U.S. senators have come up with a response: Increase costs. You see, if the Navy competes the contract for its new DD(X) destroyer, analysts expect one of America’s two remaining surface combatant shipyards will go out of business, probably the one in Maine.
The defense bill now in the Senate will guarantee the Maine shipyard DD(X) contracts, and keep the competitor in Mississippi happy with guaranteed destroyer work as well. The Navy estimates the additional cost per ship at $300 million.
Showing its concern, the Pentagon has assembled a panel, the Defense Acquisition Performance Assessment (DAPA). It consists of former Defense Department officials who helped produce today’s state of affairs and corporate managers from those paragons of cost restraint, Boeing and Lockheed Martin.
If anyone is expecting real reform from this bunch, note the prediction of John Douglass, president of the Aerospace Industries Association, which lobbied hard for the F-22 fighter, renowned for its huge cost overruns. He said, “We have a lot of confidence that good things will come of this.”
It might be useful to offer some ideas to match against the DAPA panel’s eventual recommendations and the defense bill in the Senate. I suggest just three simple concepts, based on my 30 years of work on defense procurement issues in Congress and the Government Accountability Office (GAO).
• Stop making things worse. Beyond the Senate Armed Services Committee’s cost-increasing gift to DD(X) shipbuilders, consider the House Armed Services Committee’s proposal to control cost by telling the Pentagon not to buy hardware prematurely and then ordering it to purchase the C-130J transport, the first aircraft in decades to flunk its operational testing.
• Stick to basics. Each year we learn more horror stories about the Pentagon’s financial management, this year termed “absolutely atrocious” by GAO Comptroller Gen. David Walker. When you don’t know whether the check you are sending to the contractor is the first, second or third time you paid for the product or whether it was delivered, it’s time to go back to fundamentals.
Without real financial management, the reform activity Congress favors today — rejiggering procurement regulations — amounts to nothing more than changing the linen in the bordello. Pentagon managers with programs that cannot pass an audit should be fired.
In the Civil War, President Abraham Lincoln went through several military commanders before he found one who could win. Competent program management is infinitely simpler than winning battles; it’s time for management heads to roll.
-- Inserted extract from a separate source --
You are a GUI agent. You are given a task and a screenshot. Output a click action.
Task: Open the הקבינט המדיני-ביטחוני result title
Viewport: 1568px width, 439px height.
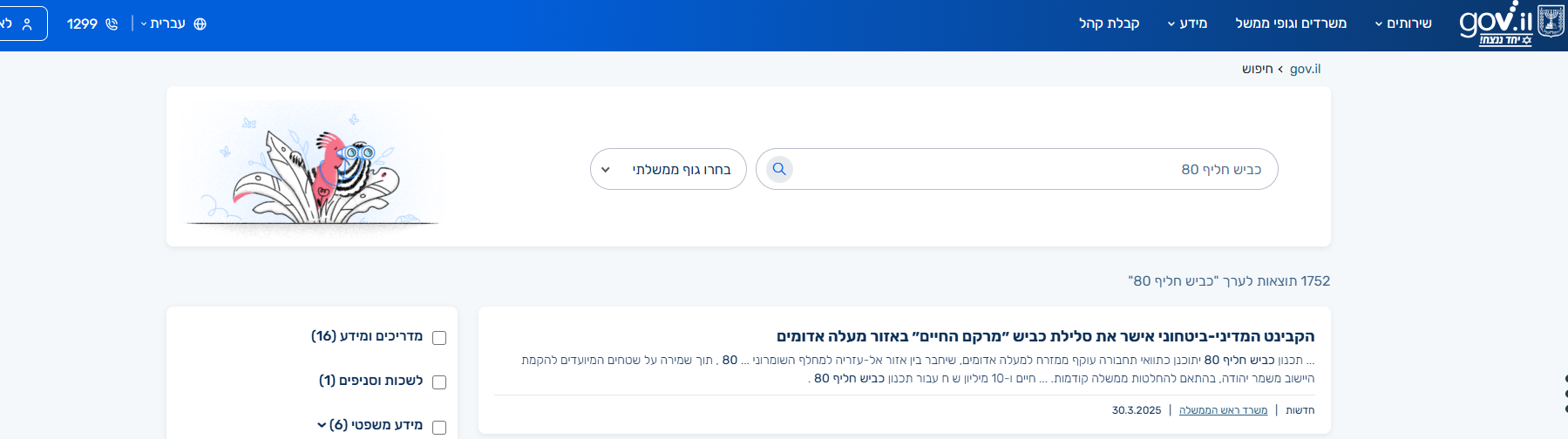point(1045,336)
• It’s “oversight,” not “overlook.” Charging off in the wrong direction and not holding people accountable are symptoms of a system that does not care where it is going. Congress has a proud history of investigatory committees that uncovered horror stories and took difficult but appropriate action. That tradition today is so dead and buried it will not be resurrected without a wholesale change in Congress, both members and staff.
It is the latter who should be, but are not, uncovering information, especially when senators and representatives don’t want to hear it, which is often.
Real defense acquisition reform is not rocket science. However, while simple, it is not easy, especially in today’s environment that combines selfishly partisan politics with leadership in the Pentagon that tries to paint criticism as unpatriotic. When Congress and panels like DAPA make recommendations, consider whether they make things better or just bring joy to the lobbyists on K Street.